If you read through the California Constitution, you’d have to think California must be a state full of certified lunatics. (Of course, you’d also probably have to be a certified lunatic to read through the California Constitution. It’s about 35,000 word, it takes up five 500 page volumes of West’s California Codes.)
One of the reasons the Constitution is so large and ungainly is because it’s so easy to change it. All it takes is to circulate an initiative petition and get 700,000 valid signatures on it, then win the statewide election with a bare majority of votes cast. Granted, neither of these is the kind of thing you can do in a spare weekend with $50 and a few friends, but it’s no more than it takes to pass a simple statutory initiative. There have been many, many constitutional amendments enacted through the initiative process.
On the other hand, the California Constitution makes some actions very difficult to accomplish. A budget may only be approved by a 2/3 vote of both houses of the legislature. Likewise, under Proposition 13, a new state tax may only be adopted by a 2/3 vote of both houses. Further, bonds and local taxes require a 2/3 vote of the electorate.

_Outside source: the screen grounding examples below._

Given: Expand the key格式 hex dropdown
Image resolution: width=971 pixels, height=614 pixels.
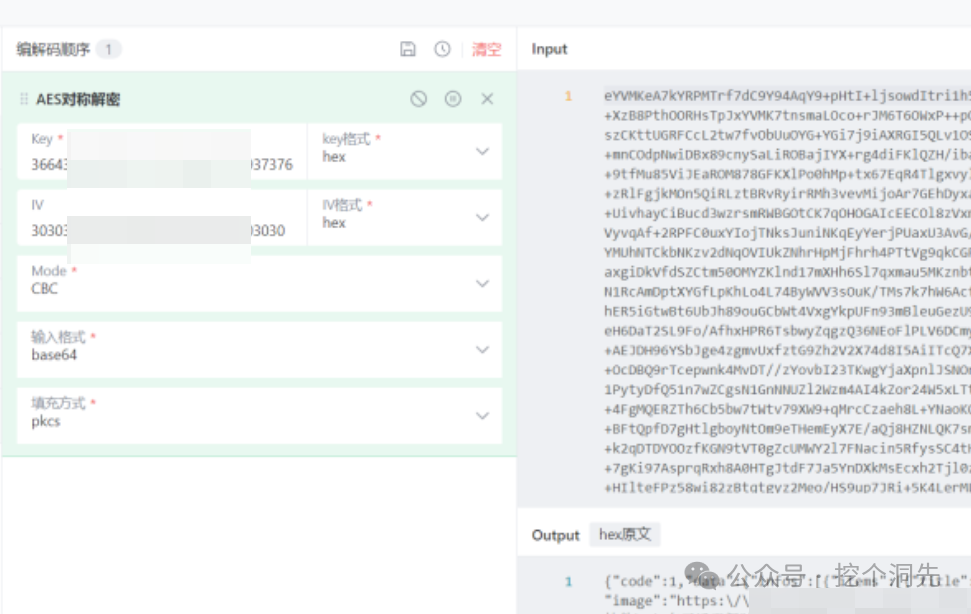Looking at the screenshot, I should click(405, 152).
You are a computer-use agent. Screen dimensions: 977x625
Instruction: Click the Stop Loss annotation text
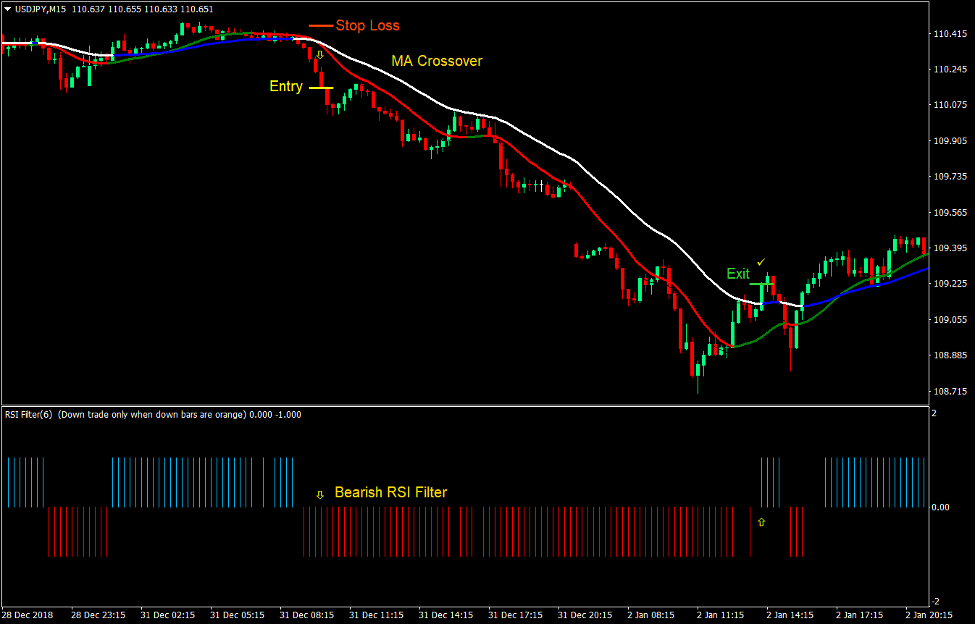point(367,25)
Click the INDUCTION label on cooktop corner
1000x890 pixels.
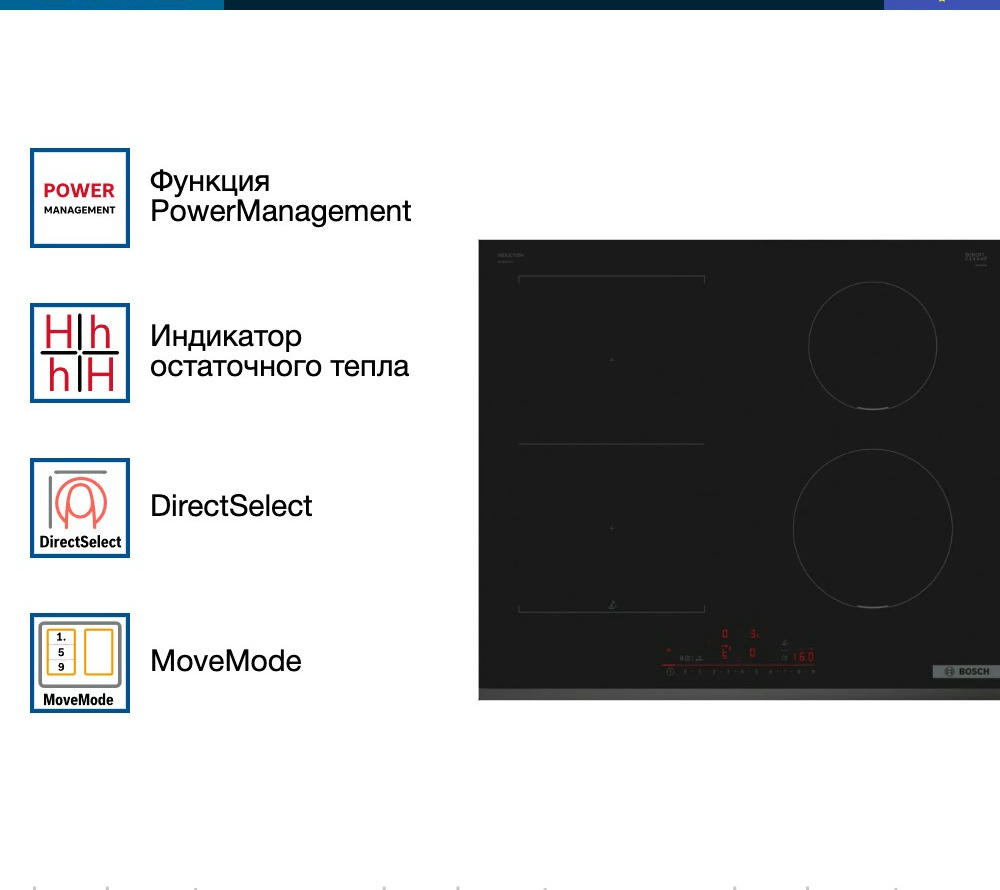[511, 256]
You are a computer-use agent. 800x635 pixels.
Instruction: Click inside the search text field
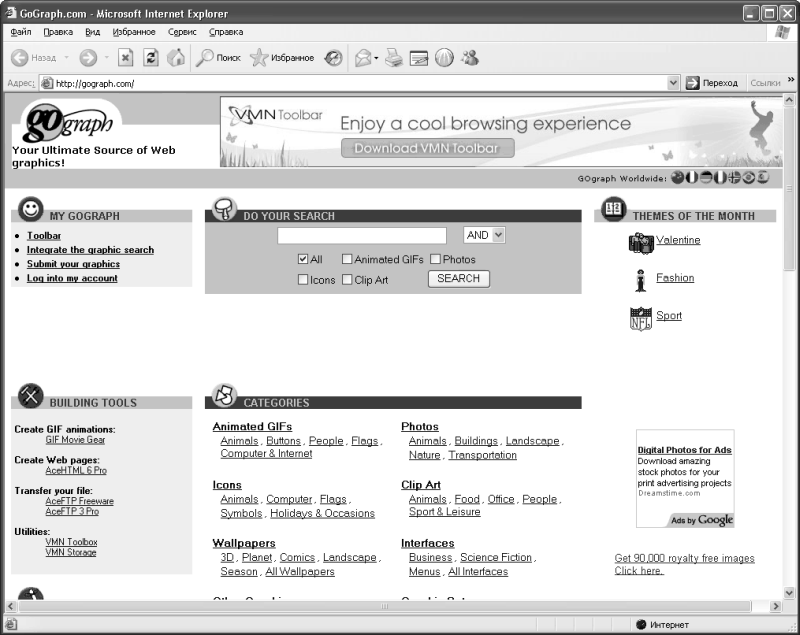tap(367, 236)
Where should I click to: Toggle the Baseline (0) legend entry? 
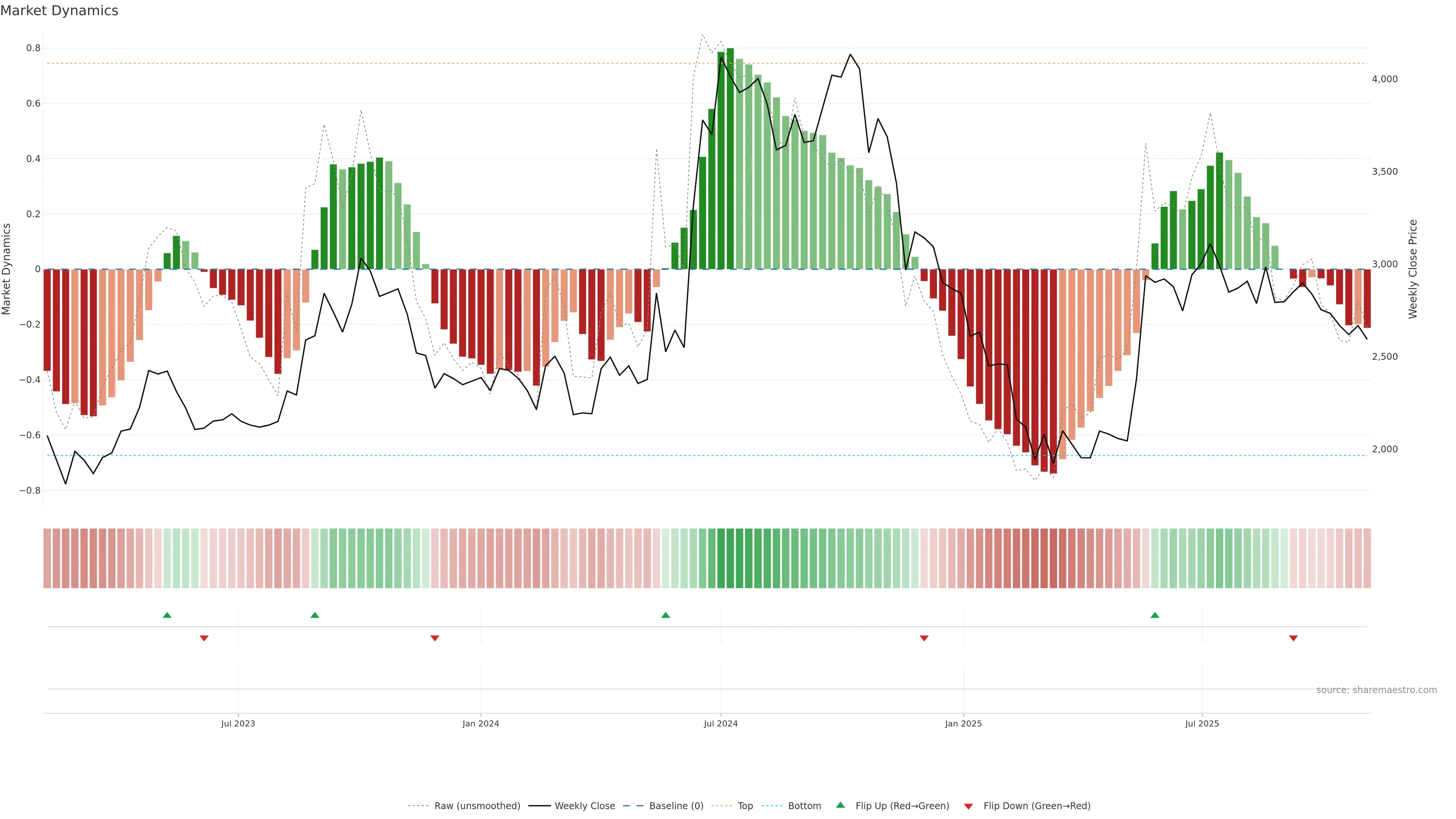pyautogui.click(x=676, y=806)
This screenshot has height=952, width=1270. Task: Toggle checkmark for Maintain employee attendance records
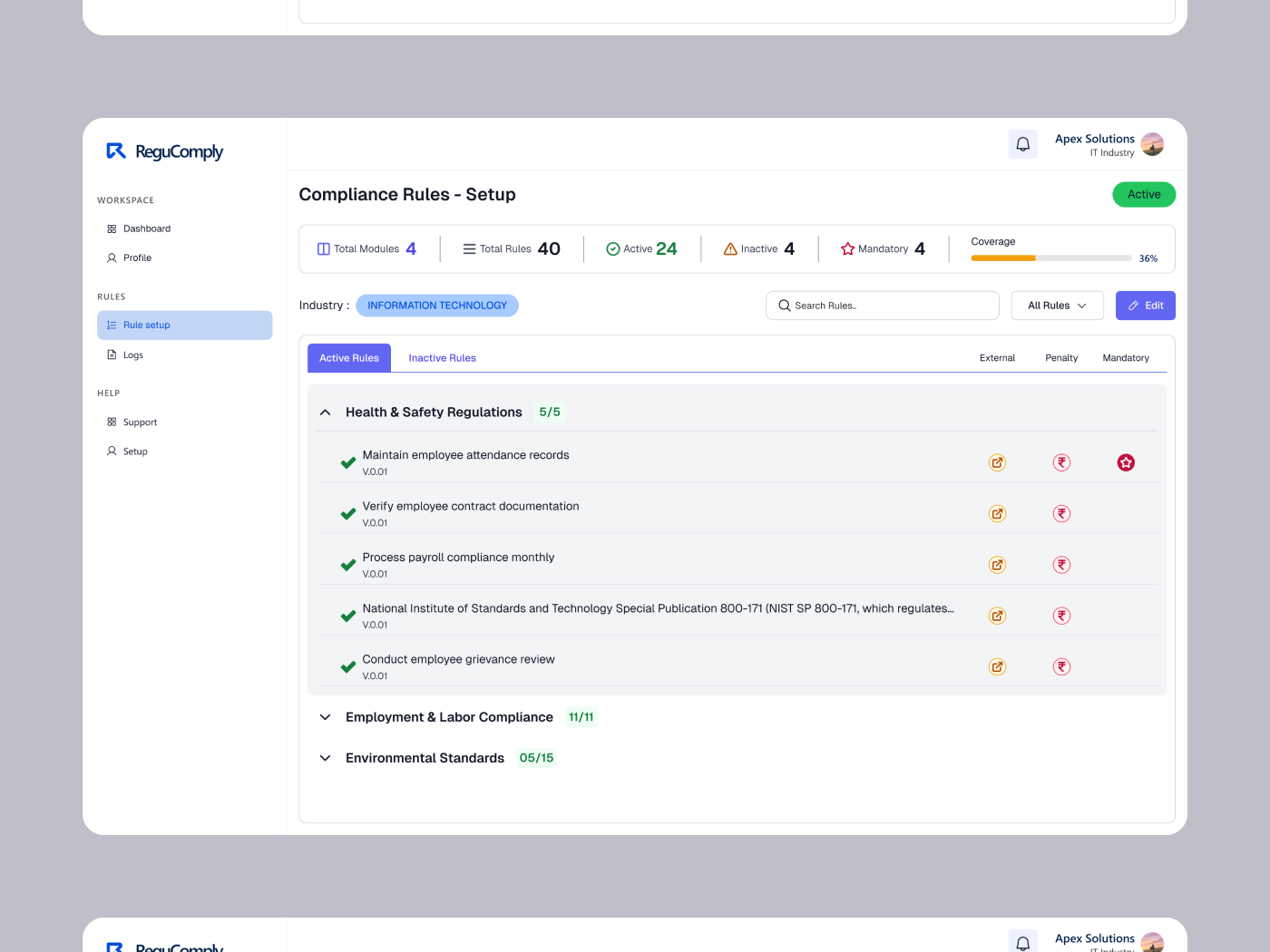click(x=347, y=462)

What this means is that rights established under the state constitutions, such as California’s right of privacy and California’s enhanced right of free speech, can be modified or abolished by initiative through a simple majority vote of the statewide electorate, while establishing a new tax or approving a bond requires a 2/3 majority vote. Does this mean that Californians believe that money is more precious than human rights? Apparently so.